- **Extract**
------------------------------------------------------------

Basic implementation steps
A successful oil-analysis program can pay for itself in a matter of weeks, given the fact that it delivers multiple benefits, including:
- oil change intervals (often extended) that are optimized to the machine’s ambient conditions and operational use requirements
- probable reduction in lubricant-inventory purchase costs and spent-lubricant disposal costs
- enhanced understanding of how bearings can fail (or are failing) in their operating environment so that such incidents can be controlled or eliminated
- increased asset reliability, availability, and production throughput.
(NOTE: The potential for program success is greater if a site already has a work-management approach in place, thereby assuring completion of corrective actions in a timely manner whenever oil-analysis reports recommend them.)
Similar to other successful change-management initiatives rolled out across the organization, an oil-analysis program will benefit from a piloted, phased implementation. Taking a stepped approach allows management and workforce alike to become accustomed to the new sampling and reporting processes and quickly iron out any problems prior to a full-scale launch.

------------------------------------------------------------

- **Raw data**
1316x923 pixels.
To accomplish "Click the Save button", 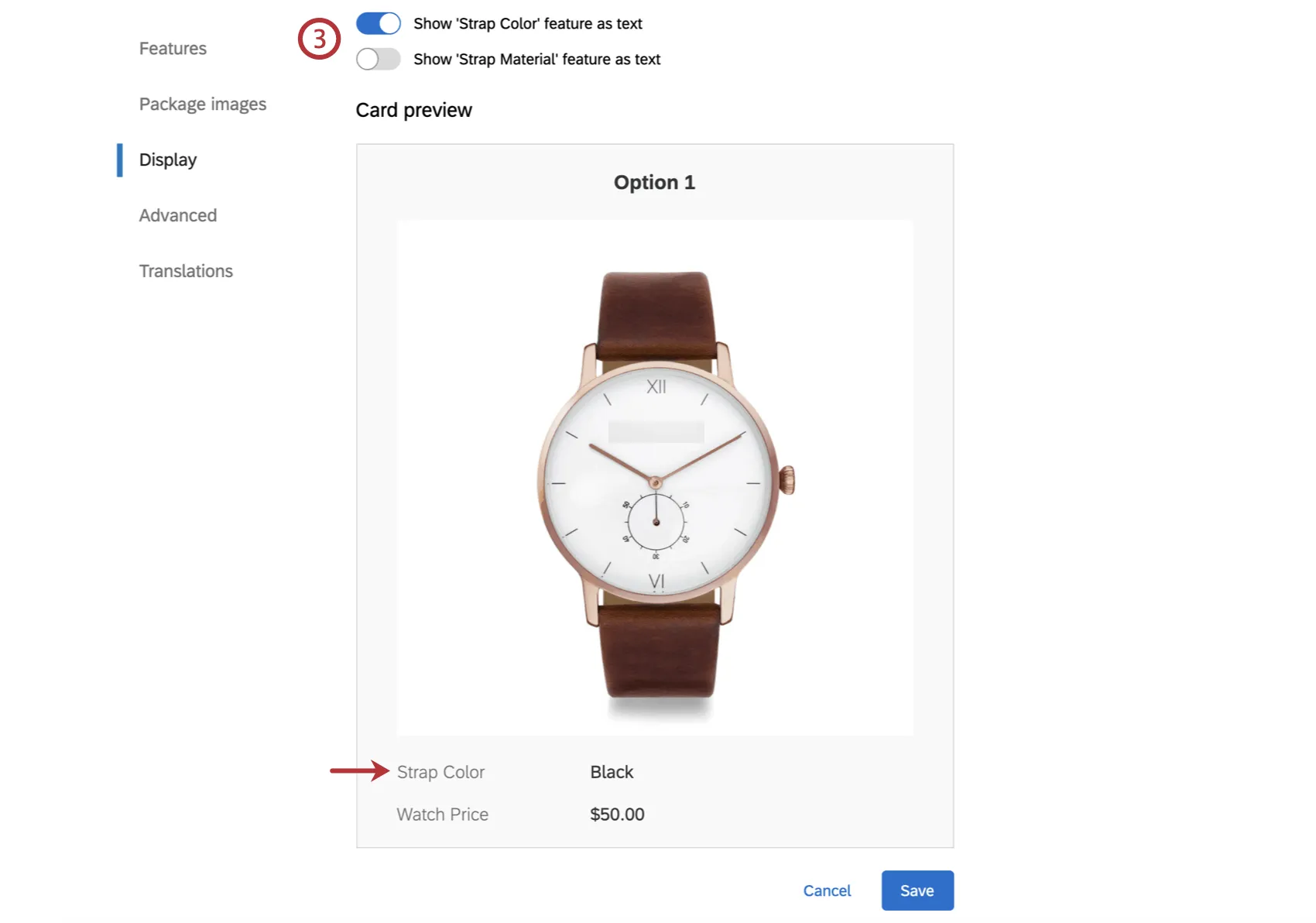I will point(917,890).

------------------------------------------------------------

- **Aim**
Copy the text on implementing an oil-analysis program word for word, in full.

- **Correct answer**
Basic implementation steps
A successful oil-analysis program can pay for itself in a matter of weeks, given the fact that it delivers multiple benefits, including:
- oil change intervals (often extended) that are optimized to the machine’s ambient conditions and operational use requirements
- probable reduction in lubricant-inventory purchase costs and spent-lubricant disposal costs
- enhanced understanding of how bearings can fail (or are failing) in their operating environment so that such incidents can be controlled or eliminated
- increased asset reliability, availability, and production throughput.
(NOTE: The potential for program success is greater if a site already has a work-management approach in place, thereby assuring completion of corrective actions in a timely manner whenever oil-analysis reports recommend them.)
Similar to other successful change-management initiatives rolled out across the organization, an oil-analysis program will benefit from a piloted, phased implementation. Taking a stepped approach allows management and workforce alike to become accustomed to the new sampling and reporting processes and quickly iron out any problems prior to a full-scale launch.